= TO DO =
A) In the passage on presidential tariff power, what makes the Iran tariff different from Trump's first-term tariff actions? Answer in one to three sentences.
B) According to the passage on presidential tariff power, what power does the Constitution grant Congress?
C) Continue the passage on presidential tariff power from its last sentence.

== DOCUMENT PASSAGE

A question now sits at the center of American constitutional law: Can a president impose tariffs based on which countries other nations choose to trade with, or is the president’s power to add taxes on imports limited to protecting specific American industries from particular imported products?
Trump’s Iran tariff proposes using tariffs not as a trade remedy applied to products, but as a blanket penalty targeting entire countries based on their foreign policy choices.
Using secondary tariffs based on country conduct in this manner represents a novel application that has not been implemented at this scale before.
What Makes Country-Based Tariffs Different
This universality—the fact that it sweeps across all product categories, all industries, all supply chains—distinguishes it from even Trump’s most aggressive first-term tariff actions, which at least targeted specific sectors like steel and aluminum or specific practices like alleged intellectual property theft.
The administration announced the tariff without formal legal documentation. No executive order appeared in the Federal Register. No proclamation from the U.S. Trade Representative outlined implementation details. No regulatory guidance from the Commerce Department explained how Customs and Border Protection would enforce the measure. Only a social media post.
This procedural irregularity suggests the legal ground for such action is uncertain.
The Statutory Problem
The Constitution grants Congress exclusive power over commerce with foreign nations. Over decades, Congress has delegated certain tariff authorities to the executive branch, but always with specific conditions and procedures written into the statutes themselves.

====
== SOURCE DATA

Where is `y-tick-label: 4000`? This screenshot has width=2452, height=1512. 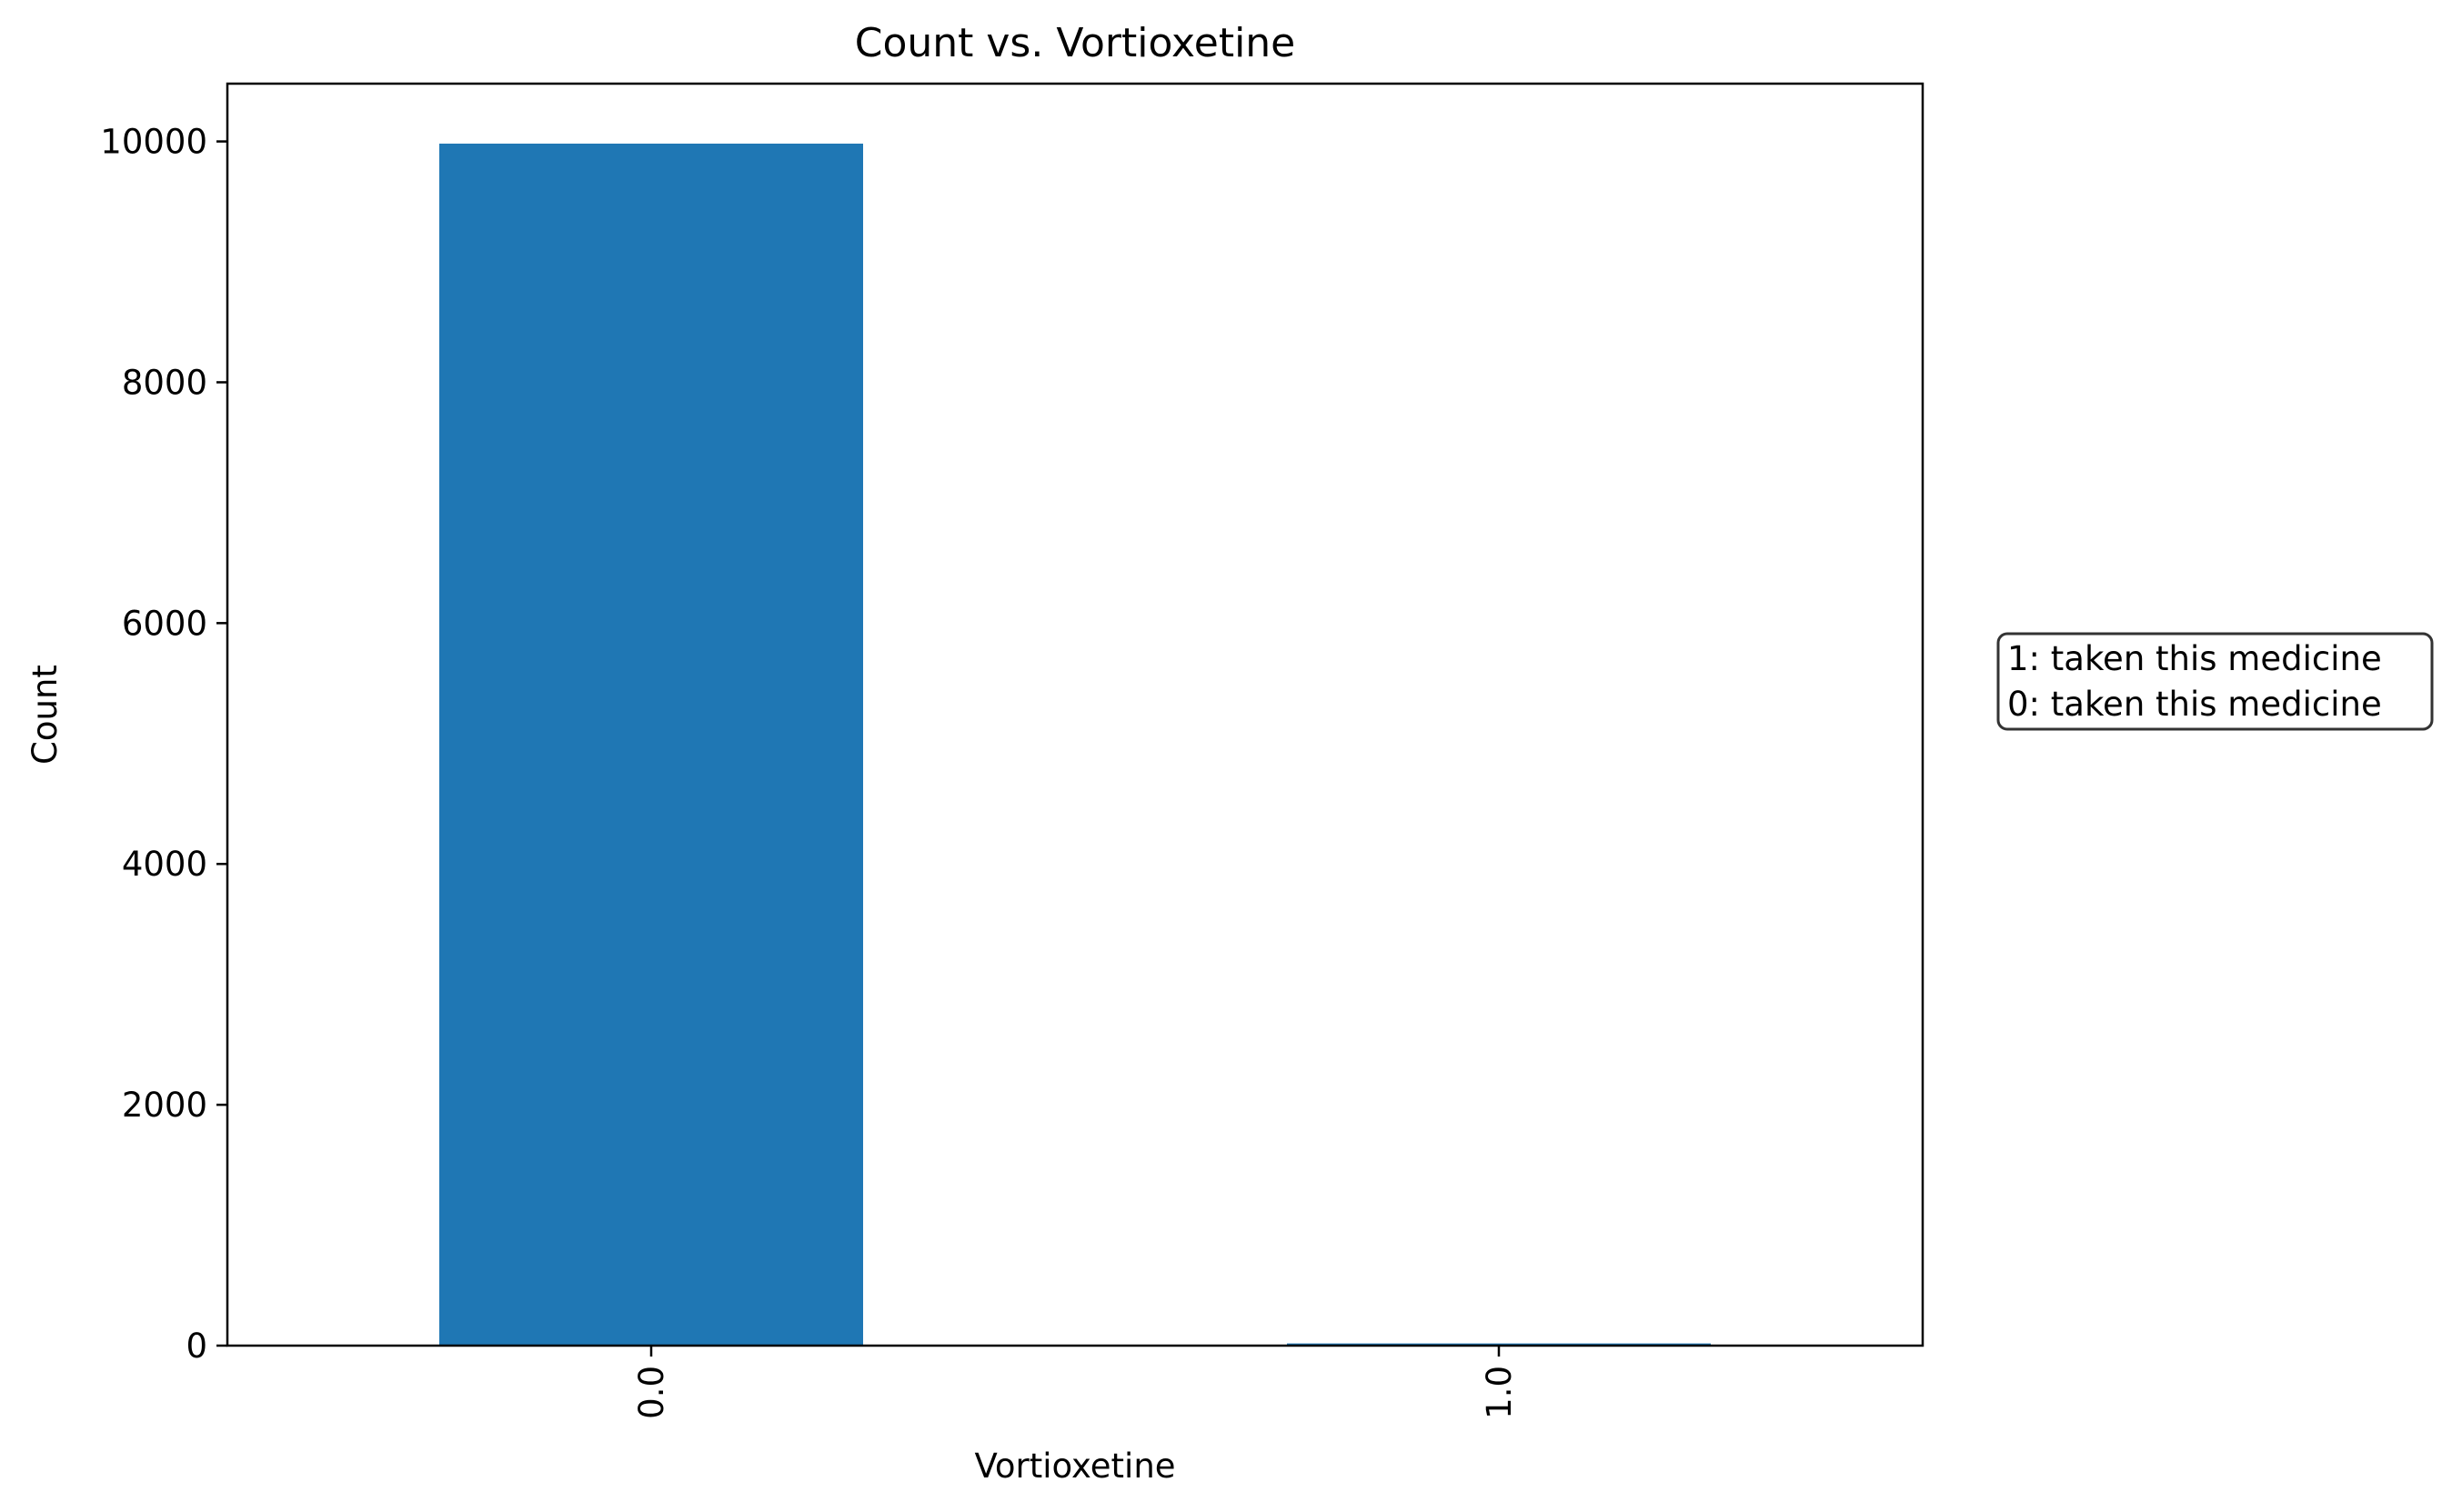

====

= REPLIES =
A) The Iran tariff applies to all product categories, industries, and supply chains. Trump's first-term tariffs at least targeted specific sectors, such as steel and aluminum, or specific practices, such as alleged intellectual property theft.

B) Exclusive power over commerce with foreign nations.

C)
A 1962 law lets the president impose tariffs for national security, authorizing the chief executive to impose tariffs on imports that threaten national security. A 1974 law permits tariffs in response to foreign trade practices that violate trade agreements or constitute unreasonable treatment of U.S. commerce. Both require investigation, factual findings, and determinations specifically concerning the goods or practices at issue.
The law Trump has relied on most for his tariffs—and which now faces Supreme Court review—is the International Emergency Economic Powers Act of 1977, an emergency powers law. IEEPA lets presidents act quickly during national emergencies to respond to threats to U.S. national security or foreign policy.
IEEPA doesn’t mention tariffs. The statute authorizes the president to control or block business deals involving foreign assets during declared national emergencies. Presidents have traditionally used this authority to freeze assets, block specific transactions, and prevent particular economic relationships that threaten national security.
Trump says controlling imports includes the power to tax them. Lower courts have rejected this interpretation. The Federal Circuit Court of Appeals held that IEEPA doesn’t confer authority to impose tariffs because tariffs function as a tax—a power the Constitution reserves exclusively to Congress—while IEEPA merely permits emergency regulation of transactions.
The Supreme Court heard oral arguments in November 2025 on whether IEEPA authorizes tariffs. During oral arguments, Justice Amy Coney Barrett—a Trump appointee—noted that reversing tariffs already collected and issuing refunds could become “a complete mess.” Other justices focused on the constitutional dimension: does IEEPA authorize tariffs? What prevents a president from imposing them whenever he declares a threat?
The Major Questions Doctrine
A legal rule about presidential power requires that when a president wants to make a major economic decision, Congress must clearly approve it first. Congress must explicitly say the chief executive can do this.
A 25 percent tariff on goods from all countries trading with Iran would unquestionably constitute a matter of vast economic significance. Independent Chinese refineries purchase nearly 90 percent of Iranian oil exports, and India, the UAE, and Turkey all conduct significant business with Iran while simultaneously serving as major U.S. trading partners.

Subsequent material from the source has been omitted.